Can you elaborate a little on your oil pressure readings? Give every reading you have taken. Cold idle psi, hot idle psi, off idle cold and hot psi. Don't go run it more to test and chance damaging all the new stuff, just try to recite all that you remember.


----------



## rommeldawg (May 25, 2009)

> p.s. years ago as a Jaguar Tech I fixed an XJ6 with the 4.0 ? DOHC six that had
> chronic low pressure. Ended up stripping the block to find a "ball" made of
> "jiffy lube" filter cartridge material jammed in a main internal runner for the block's
> oil system.
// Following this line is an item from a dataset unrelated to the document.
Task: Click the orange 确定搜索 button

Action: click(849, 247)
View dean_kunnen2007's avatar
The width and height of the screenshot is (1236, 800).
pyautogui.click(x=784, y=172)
Someone left the filter in so long it self destructed and got blown into a bad place.......


i just did a service on a relatively new 5 series bmw ... apparently the customer was concerned about the oil level and kept adding rather then actually checking it (done through the idrive) anyway so it was 9k over the service interval 3qts over filled and the filter crumbled when i touched it. nice car too in spite of the neglect. every service indicator was light up

any update on the oil pressure ?


----------



## Rolando_TX (Oct 14, 2008)

It would be interesting to see your oil pressures, mine are as follow on a rebuilt engine:

Cold Idle 60psi
Hot Idle 30psi
Light throttle 60psi
Wot 70psi


----------



## Jesse15856 (Jan 16, 2016)

*dud you ever solve your oil pressure issue ?*

Hello i have a audi a4 2.0 fsi that has the same issue . i have low oil pressure at low rpms under load. Rebuilt the engine from top to bottom


----------



## Waffle (Mar 5, 2008)

To the people with low oil pressure, what kind of connecting rods do you have in your car?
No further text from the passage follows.